What I learned is that child care programs tend to be economically segregated. Either they are located in low-income communities where most (if not all) of the families receive state subsidy for child care, or they are located in higher income communities where most (if not all) of the families pay the full cost of care. In both of these situations, there is little diversity among the children and families.
A rare level of diversity
What strikes me everyday (and everyone who visits) is that PIC has a level of diversity that is seen in very few programs.
We have families of all races, religions, cultural backgrounds, family composition, as well as socio-economic levels. PIC has long-believed (and research has shown) the importance of children being among peers who are both alike and different in all kinds of ways.
From its earliest days, PIC has welcomed children whose families could not afford the full cost of care. We have many families who are part of the statewide subsidized child care system (CCIS) and PA’s Pre-K Counts program.
PIC also established an internal Tuition Assistance Fund to help families who were not eligible for the state subsidy system, but for whom the full cost of care was a bit out of their reach. PIC’s two big fundraisers, ArtStart and the upcoming Spring Plant Sale support this fund.
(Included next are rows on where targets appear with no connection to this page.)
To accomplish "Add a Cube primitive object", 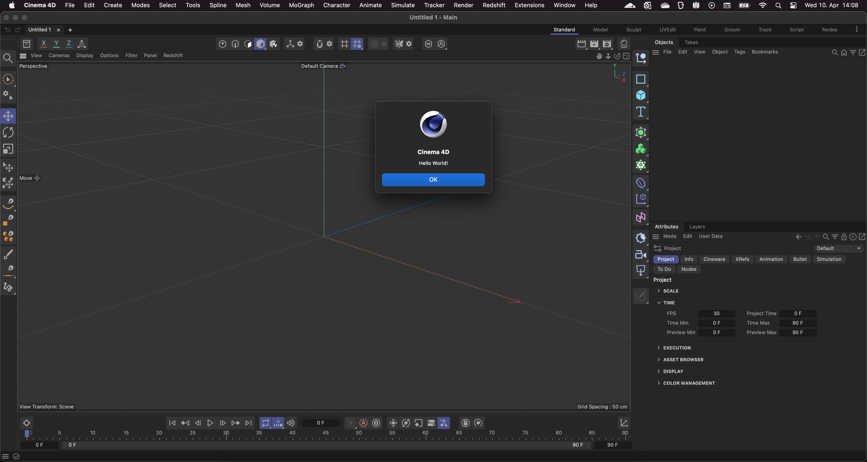I will click(640, 95).
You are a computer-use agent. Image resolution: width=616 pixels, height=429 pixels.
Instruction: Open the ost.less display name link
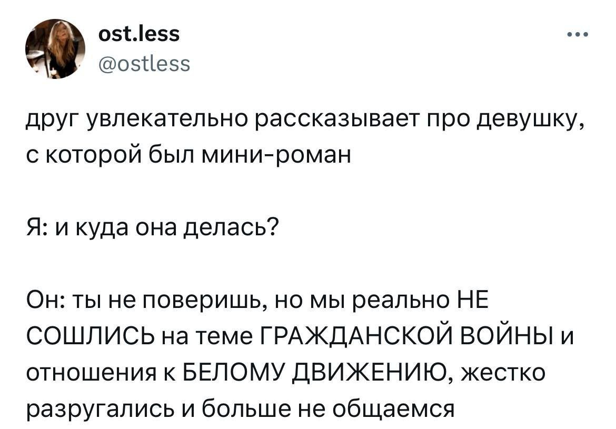click(x=139, y=34)
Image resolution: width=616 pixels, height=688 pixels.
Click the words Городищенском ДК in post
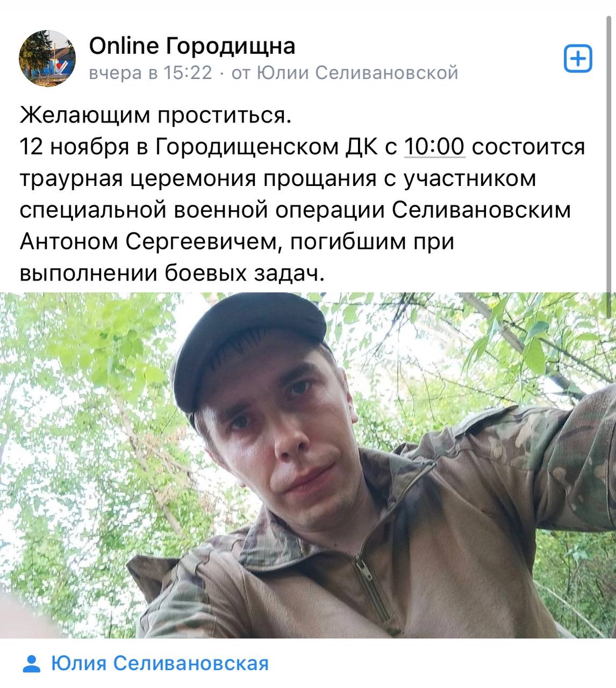[267, 147]
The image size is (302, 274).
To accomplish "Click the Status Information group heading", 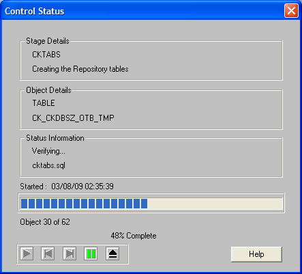I will [55, 138].
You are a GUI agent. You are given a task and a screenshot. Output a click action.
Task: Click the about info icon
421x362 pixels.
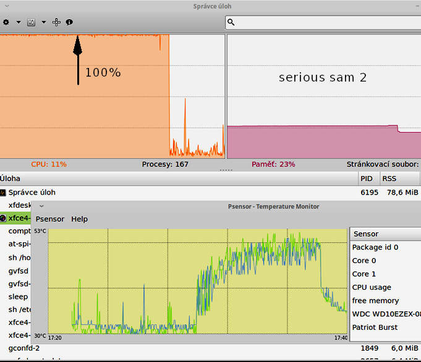pyautogui.click(x=69, y=22)
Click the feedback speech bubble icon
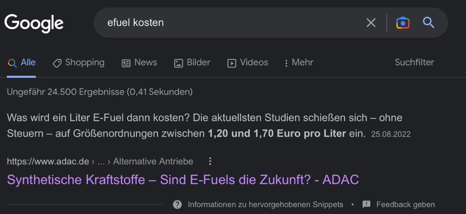The image size is (466, 214). 366,204
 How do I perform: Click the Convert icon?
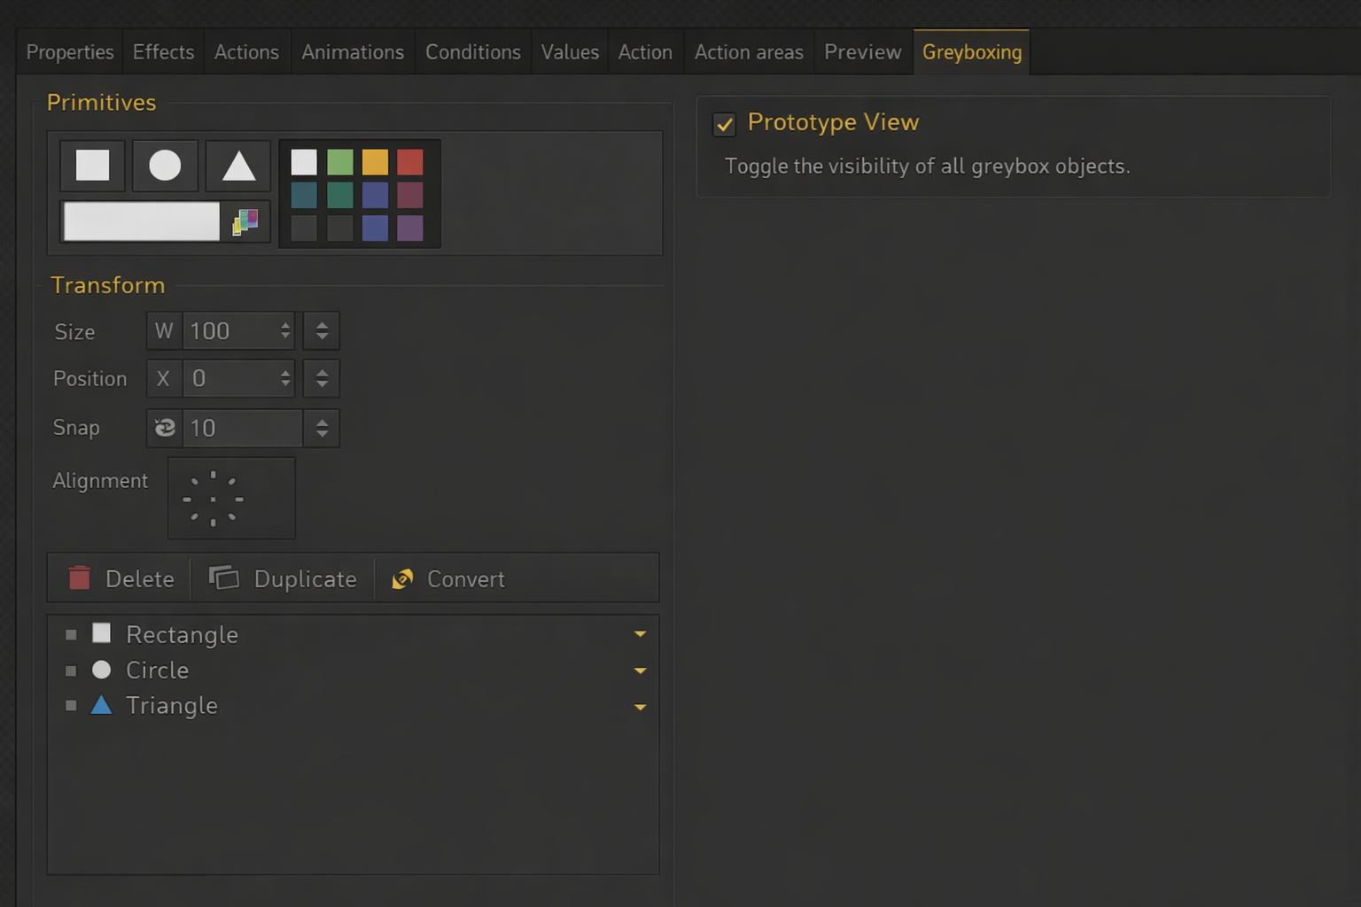(x=403, y=578)
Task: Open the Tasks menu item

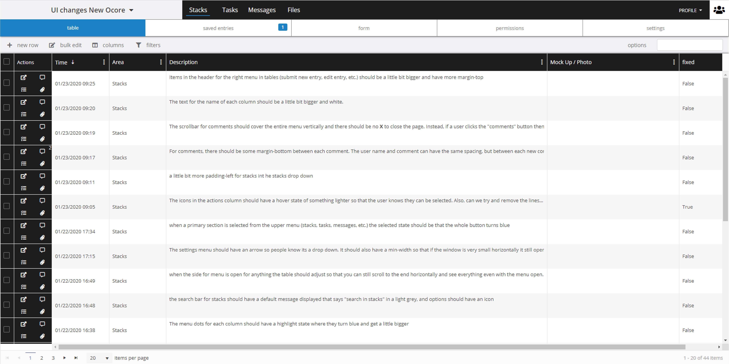Action: [x=230, y=10]
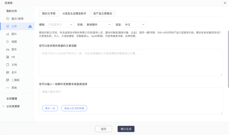This screenshot has width=229, height=135.
Task: Expand the 公共资源库 tree node
Action: (3, 106)
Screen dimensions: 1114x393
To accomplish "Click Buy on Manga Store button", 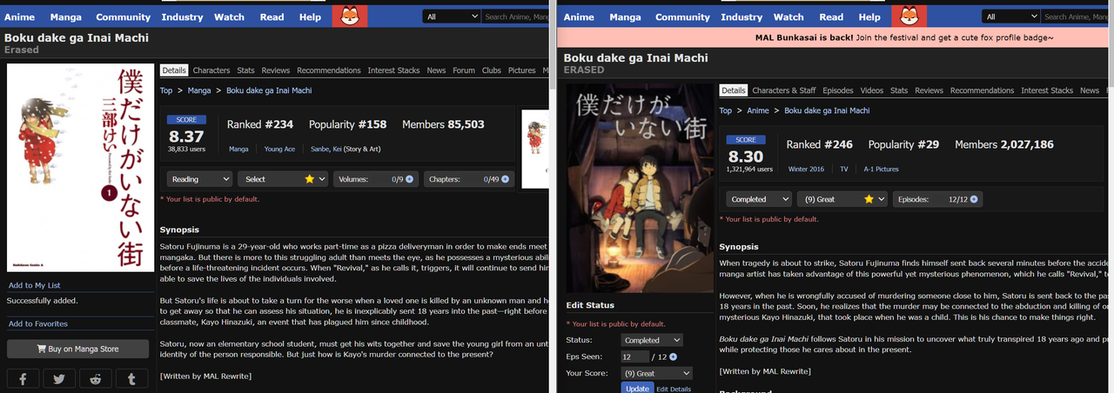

It is the philosophical foundation of PIC and the demographics of the West Philadelphia neighborhood that offer us a unique opportunity to create a space where children from all economic levels and backgrounds can play and learn together.
What lies ahead
This is an incredibly exciting time in the field of early childhood education. On the city, state and national level leaders are trying to find ways that all children have access to quality early education. The idea of universal pre-k is on the horizon everywhere.
What can we do? PIC’s Board of Directors is interested in increasing our socio-economic diversity and is exploring possible program expansion through that lens. There are many things to consider, including space, financial feasibility, programmatic decisions, and assuring that our policies and procedures reflect an inclusiveness of all.
Time to add your two cents
PIC has always been on the forefront of providing high quality child care. Now, we have a chance to better reflect the true definition of diversity and extend the benefits of PIC care and education to more families. We want for other children what we want for "our" children--the best early childhood experience.
Making sure that our long-held traditions and values remain at the core of PIC is one of the most important parts of this conversation. In upcoming months, we will invite you to join center-wide discussions and I hope that you will lend your voice.